1 「合併前純資産額」とは、合併がその効力を生ずる日の属する年の前年の12月31日における認定贈与承継会社の純資産額(資産の額から負債の額を控除した残額をいう。「承継純資産額」という場合を除き、この70の7−29において同じ。)をいう。以下70の7−29において同じ。

2 「交換等前純資産額」とは、株式交換等がその効力を生ずる日の属する年の前年の12月31日における認定贈与承継会社の純資産額をいう。以下70の7−29において同じ。

(2) 同条第6項の表の第2号の規定に該当する場合

(譲渡等の直前における特例受贈非上場株式等の数又は金額)分の(譲渡等をした特例受贈非上場株式等の数又は金額)

(3) 同条第6項の表の第3号の規定に該当する場合

(合併前純資産額)分の(吸収合併存続会社等が、消滅する認定贈与承継会社のすべての株主等に対し交付しなければならない金銭等の額)

(4) 同条第6項の表の第4号の規定に該当する場合

(交換等前資産額)分の(同号の中欄の他の会社が、株式交換完全子会社等のすべての株主等に対し交付しなければならない金銭等の額)

(5) 同条第6項の表の第5号の規定に該当する場合

(分割前純資産額)分の(承継純資産額×((吸収分割承継会社等から、当該認定贈与承継会社が交付を受けた当該吸収分割承継会社等の株式等の数又は金額)分の(認定贈与承継会社から、当該認定贈与承継会社のすべての株主等に対し配当された吸収分割承継会社等の株式等の数又は金額)))

(注)

1 「承継純資産額」とは、吸収分割承継会社等が認定贈与承継会社から承継した資産の当該会社分割がその効力を生ずる日の属する年の前年12月31日における価額から当該吸収分割承継会社等が当該認定贈与承継会社から承継した負債の同日における価額を控除した残額をいう。

2 「分割前純資産額」とは、会社分割がその効力を生ずる日の属する年の前年の12月31日における認定贈与承継会社の純資産額をいう。

(6) 同条第6項の表の第6号の規定に該当する場合

(組織変更前純資産額)分の(認定贈与承継会社から当該認定贈与承継会社のすべての株主等に対し交付された金銭等の額)

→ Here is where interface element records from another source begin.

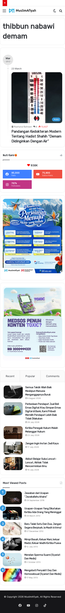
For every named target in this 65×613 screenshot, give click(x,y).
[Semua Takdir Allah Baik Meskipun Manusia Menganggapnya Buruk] (13, 392)
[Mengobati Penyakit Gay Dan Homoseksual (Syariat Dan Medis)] (12, 575)
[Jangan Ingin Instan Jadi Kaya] (13, 448)
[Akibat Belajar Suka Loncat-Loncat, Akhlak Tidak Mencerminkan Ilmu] (13, 463)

(注) 「組織変更前純資産額」とは、組織変更がその効力を生ずる日の属する年の前年の12月31日における認定贈与承継会社の純資産額をいう。

4 なお、組織再編があった場合(上記3の(1)及び(3)から(5)までに該当する場合)の計算方法のイメージについては、次図参照のこと。

【図】

組織再編があった場合の確定税額の計算方法(イメージ)1〜2

組織再編があった場合の確定税額の計算方法(イメージ)3〜4

組織再編があった場合の確定税額の計算方法(イメージ)5〜6

30 みなす充足に該当しないこととなる事由(70の7−30)

70の7−30 措置法令第40条の8第30項第1号の「担保の全部又は一部につき変更があった場合」とは、例えば、次のようなものをいうことに留意する。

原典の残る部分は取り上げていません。